*EXERCISE INPUT*
^^^^^^^^^^^^^^^^

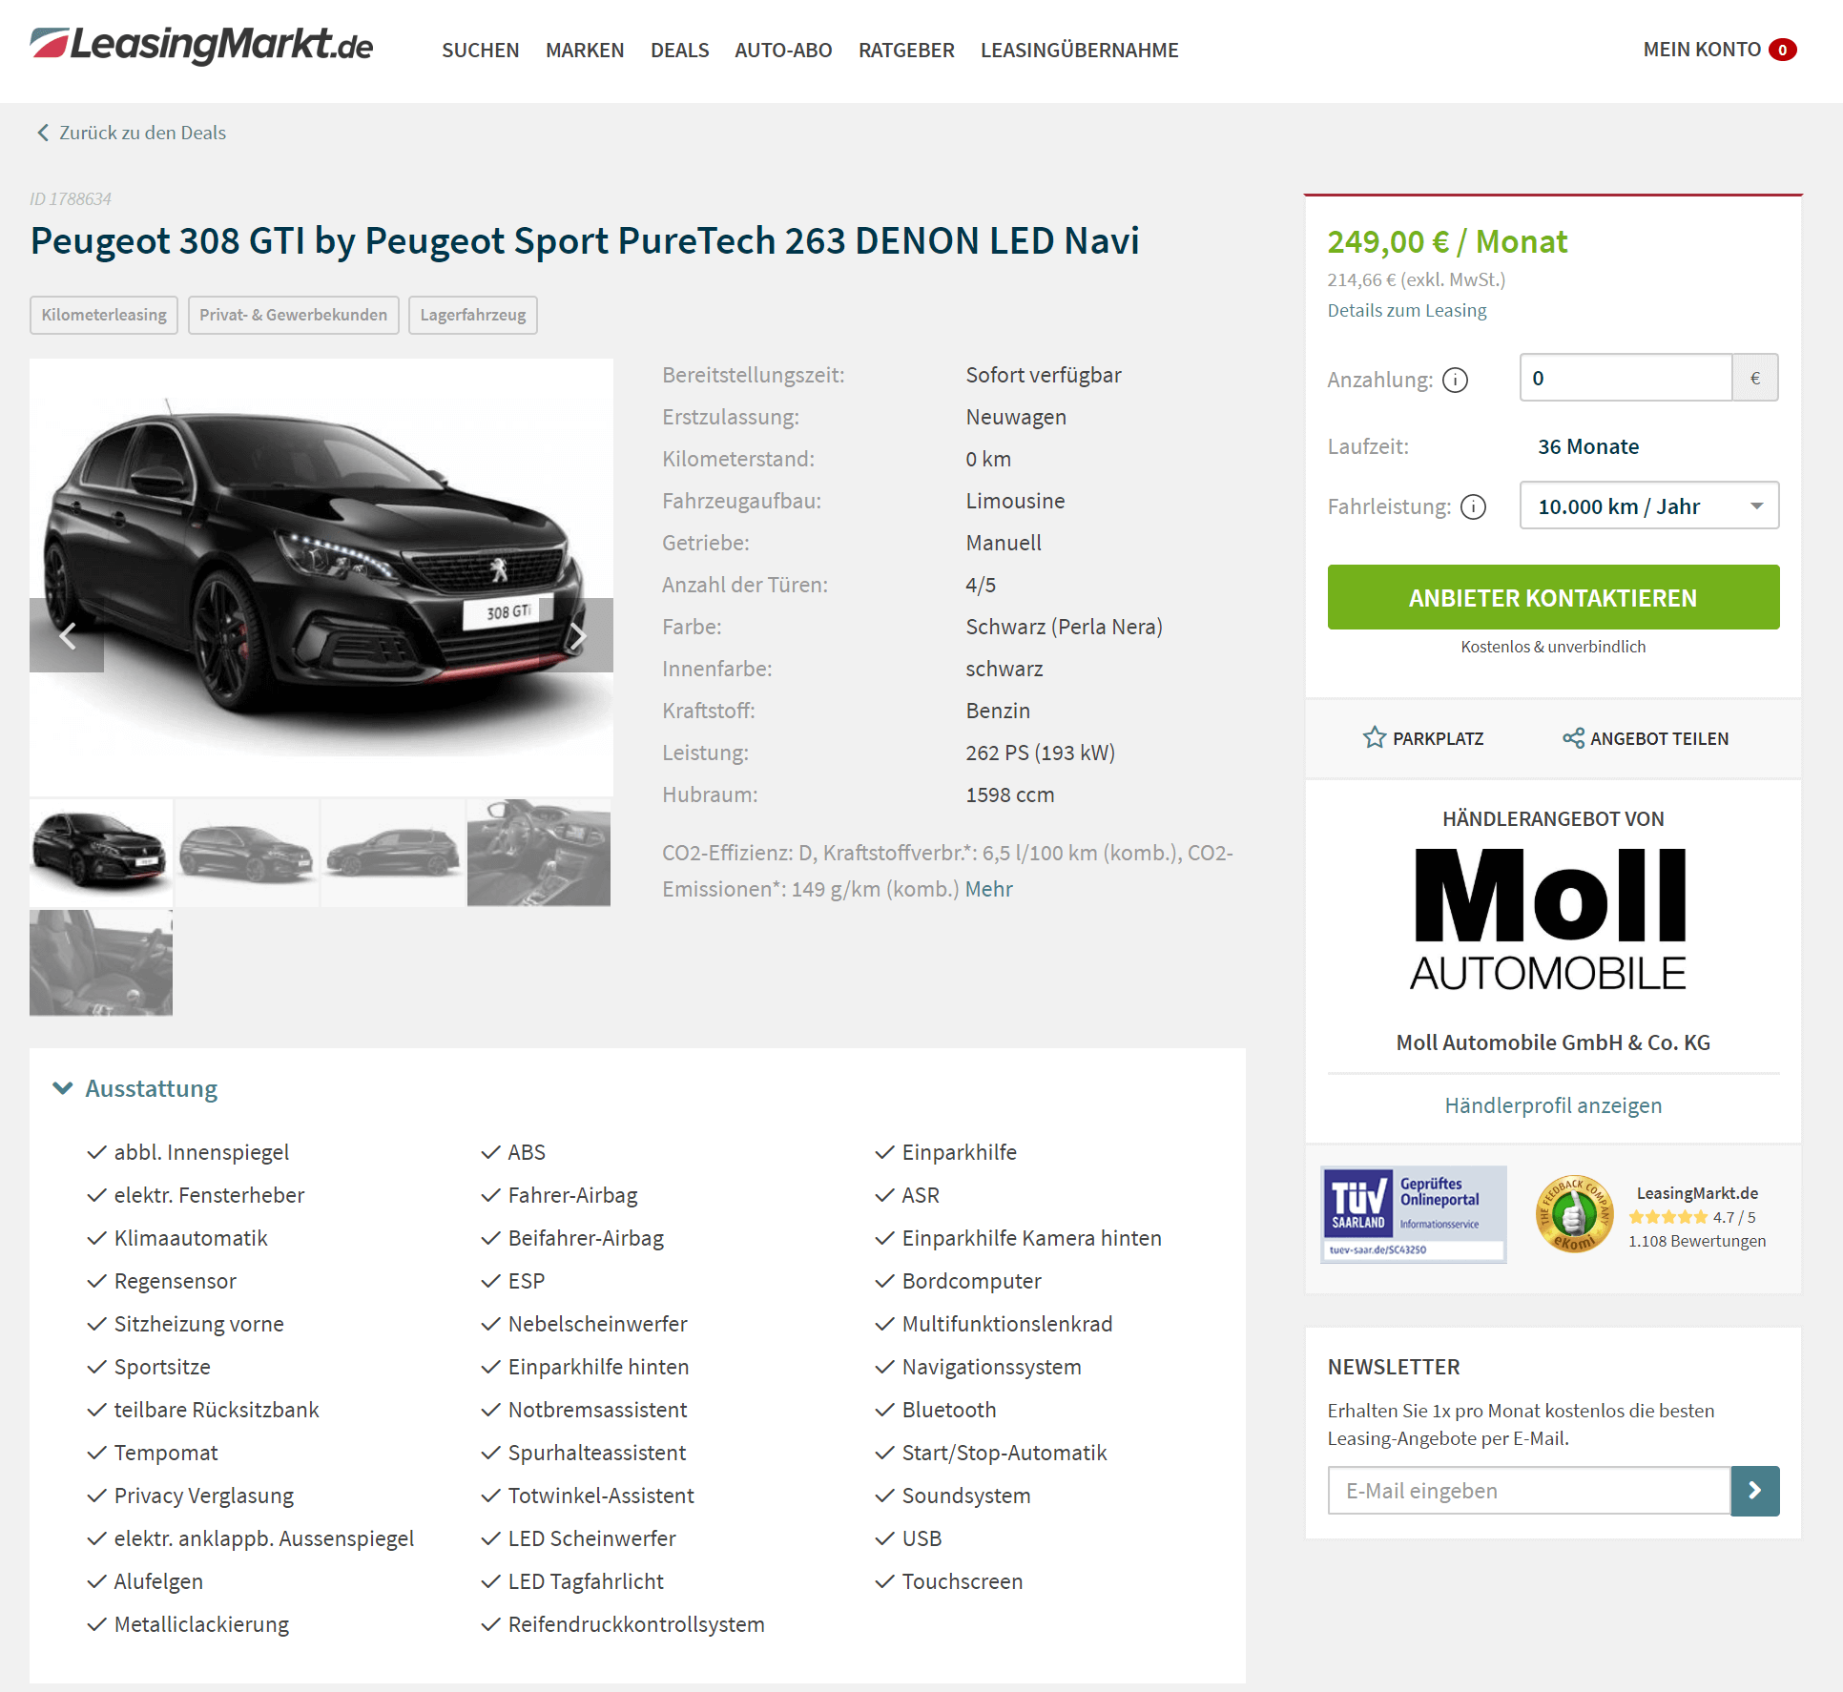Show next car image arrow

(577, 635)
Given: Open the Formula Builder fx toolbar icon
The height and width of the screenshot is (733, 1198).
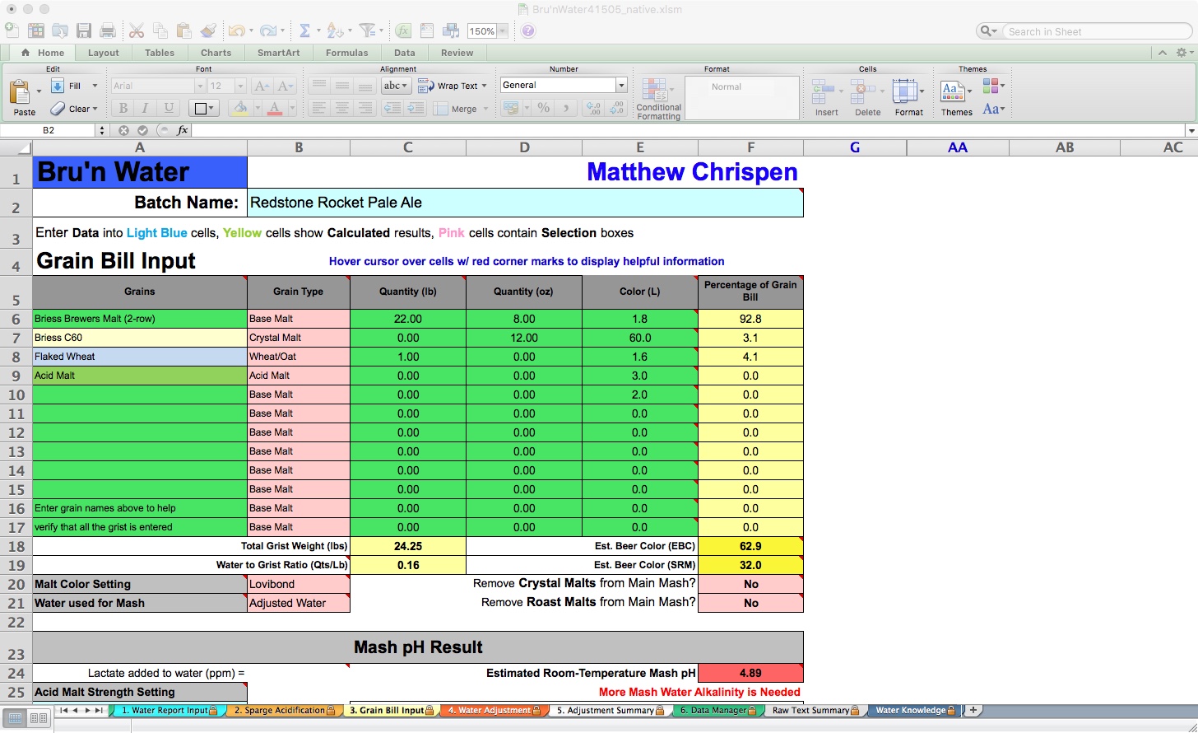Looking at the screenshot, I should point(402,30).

^^^^^^^^^^^^^^^^

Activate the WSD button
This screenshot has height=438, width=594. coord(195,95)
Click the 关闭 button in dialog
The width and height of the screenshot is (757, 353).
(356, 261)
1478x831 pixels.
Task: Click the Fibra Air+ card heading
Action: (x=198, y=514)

^^^^^^^^^^^^^^^^

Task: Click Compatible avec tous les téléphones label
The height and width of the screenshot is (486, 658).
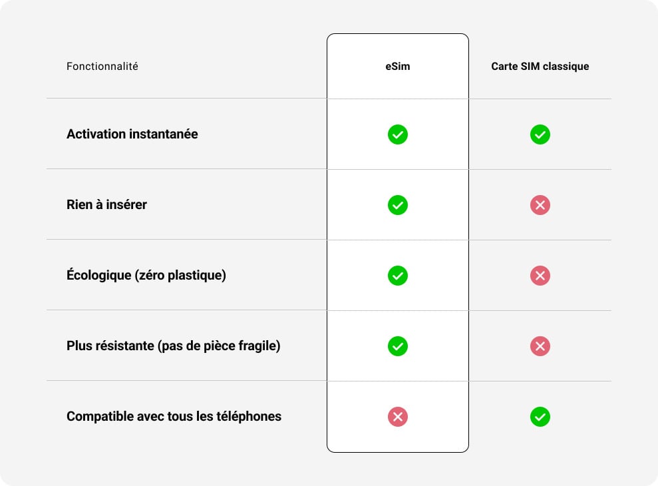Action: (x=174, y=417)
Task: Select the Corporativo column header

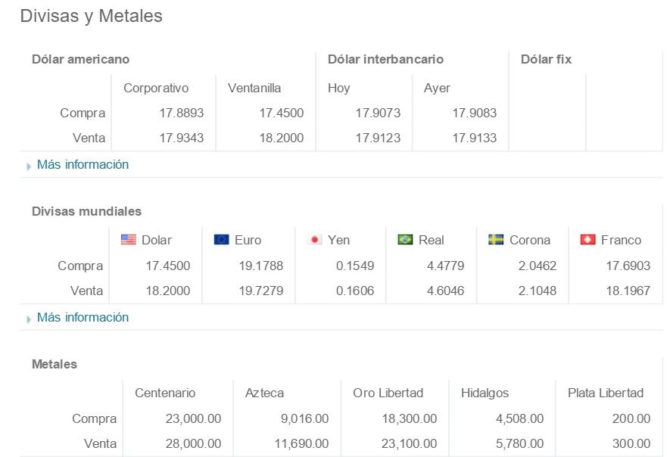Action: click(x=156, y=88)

^^^^^^^^^^^^^^^^

*AIM*
Give the records from the line with "Show next car image arrow" up to and including the line with "Looking at the" as a Markdown table with the columns Row and Line, skipping blank lines and leaving the pictures out.

*THE OUTPUT*
| Row | Line |
|---|---|
| 1 | Show next car image arrow |
| 2 | (577, 635) |
| 3 | Given: Open the Formula Builder fx toolbar icon |
| 4 | The height and width of the screenshot is (733, 1198). |
| 5 | Looking at the screenshot, I should point(402,30). |